* INFORMATION:
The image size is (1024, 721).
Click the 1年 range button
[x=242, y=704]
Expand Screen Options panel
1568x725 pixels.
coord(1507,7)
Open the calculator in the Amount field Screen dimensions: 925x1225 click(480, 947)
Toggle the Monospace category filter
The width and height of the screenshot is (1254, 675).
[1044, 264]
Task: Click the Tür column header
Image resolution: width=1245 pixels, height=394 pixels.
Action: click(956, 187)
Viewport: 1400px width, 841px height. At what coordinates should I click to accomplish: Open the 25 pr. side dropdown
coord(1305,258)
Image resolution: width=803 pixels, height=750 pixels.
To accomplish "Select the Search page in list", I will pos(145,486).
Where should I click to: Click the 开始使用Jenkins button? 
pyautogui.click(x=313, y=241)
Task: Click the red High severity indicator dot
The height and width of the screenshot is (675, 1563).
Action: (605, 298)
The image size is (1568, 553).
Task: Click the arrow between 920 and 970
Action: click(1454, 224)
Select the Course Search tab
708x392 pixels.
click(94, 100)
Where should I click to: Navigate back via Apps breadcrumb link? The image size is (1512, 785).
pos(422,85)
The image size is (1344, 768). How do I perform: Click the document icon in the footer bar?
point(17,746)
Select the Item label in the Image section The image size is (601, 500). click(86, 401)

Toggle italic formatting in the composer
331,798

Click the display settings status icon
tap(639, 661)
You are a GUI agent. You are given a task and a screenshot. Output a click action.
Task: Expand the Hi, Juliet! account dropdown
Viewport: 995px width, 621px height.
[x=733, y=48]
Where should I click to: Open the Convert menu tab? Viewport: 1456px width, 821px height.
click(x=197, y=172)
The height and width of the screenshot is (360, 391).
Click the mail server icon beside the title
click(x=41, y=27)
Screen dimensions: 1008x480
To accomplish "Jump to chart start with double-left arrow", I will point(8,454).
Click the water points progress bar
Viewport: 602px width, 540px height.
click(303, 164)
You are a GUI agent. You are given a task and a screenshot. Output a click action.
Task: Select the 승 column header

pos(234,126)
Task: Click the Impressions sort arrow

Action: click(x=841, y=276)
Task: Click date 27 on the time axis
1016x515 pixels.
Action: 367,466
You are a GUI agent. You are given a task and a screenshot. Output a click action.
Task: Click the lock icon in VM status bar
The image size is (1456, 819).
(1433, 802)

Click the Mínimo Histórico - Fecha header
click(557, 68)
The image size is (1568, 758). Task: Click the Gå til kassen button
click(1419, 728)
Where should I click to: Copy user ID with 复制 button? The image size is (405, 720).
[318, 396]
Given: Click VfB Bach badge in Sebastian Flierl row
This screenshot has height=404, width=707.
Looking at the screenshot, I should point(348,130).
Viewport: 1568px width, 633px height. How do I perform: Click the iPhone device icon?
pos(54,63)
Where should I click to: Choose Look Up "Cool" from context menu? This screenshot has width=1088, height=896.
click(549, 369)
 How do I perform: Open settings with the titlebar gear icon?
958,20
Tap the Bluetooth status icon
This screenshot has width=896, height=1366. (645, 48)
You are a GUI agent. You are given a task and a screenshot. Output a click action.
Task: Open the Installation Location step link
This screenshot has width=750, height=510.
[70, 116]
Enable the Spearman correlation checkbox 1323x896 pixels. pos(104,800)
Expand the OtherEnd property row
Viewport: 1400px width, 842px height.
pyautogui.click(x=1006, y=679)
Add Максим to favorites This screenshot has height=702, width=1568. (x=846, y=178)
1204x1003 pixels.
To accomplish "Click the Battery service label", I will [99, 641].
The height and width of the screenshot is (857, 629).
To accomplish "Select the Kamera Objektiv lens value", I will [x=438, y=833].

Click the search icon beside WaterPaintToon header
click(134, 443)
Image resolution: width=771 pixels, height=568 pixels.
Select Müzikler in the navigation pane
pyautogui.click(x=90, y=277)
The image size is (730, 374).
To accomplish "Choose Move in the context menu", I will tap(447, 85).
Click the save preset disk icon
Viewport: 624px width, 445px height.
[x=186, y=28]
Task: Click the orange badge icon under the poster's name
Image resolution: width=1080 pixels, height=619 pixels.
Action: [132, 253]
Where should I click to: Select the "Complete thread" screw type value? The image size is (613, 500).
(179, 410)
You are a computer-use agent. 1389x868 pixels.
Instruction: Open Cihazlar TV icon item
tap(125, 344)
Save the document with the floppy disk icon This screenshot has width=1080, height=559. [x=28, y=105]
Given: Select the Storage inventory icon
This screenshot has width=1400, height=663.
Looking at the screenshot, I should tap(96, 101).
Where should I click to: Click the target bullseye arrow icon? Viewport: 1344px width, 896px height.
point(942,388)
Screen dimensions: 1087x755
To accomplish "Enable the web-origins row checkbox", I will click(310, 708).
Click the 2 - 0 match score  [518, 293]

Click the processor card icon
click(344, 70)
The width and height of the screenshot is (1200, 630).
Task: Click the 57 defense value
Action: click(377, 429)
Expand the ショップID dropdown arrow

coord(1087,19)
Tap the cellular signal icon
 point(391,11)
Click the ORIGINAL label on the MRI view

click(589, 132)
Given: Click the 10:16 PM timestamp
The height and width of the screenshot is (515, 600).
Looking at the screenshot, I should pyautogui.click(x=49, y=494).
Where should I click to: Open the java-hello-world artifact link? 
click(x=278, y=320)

* ASSIGNMENT:
Among the records, find each line where the word "badge" occurs, and copy it.

* RESPONSE BOX:
Given: Click VfB Bach badge in Sebastian Flierl row
Task: Click the orange badge icon under the poster's name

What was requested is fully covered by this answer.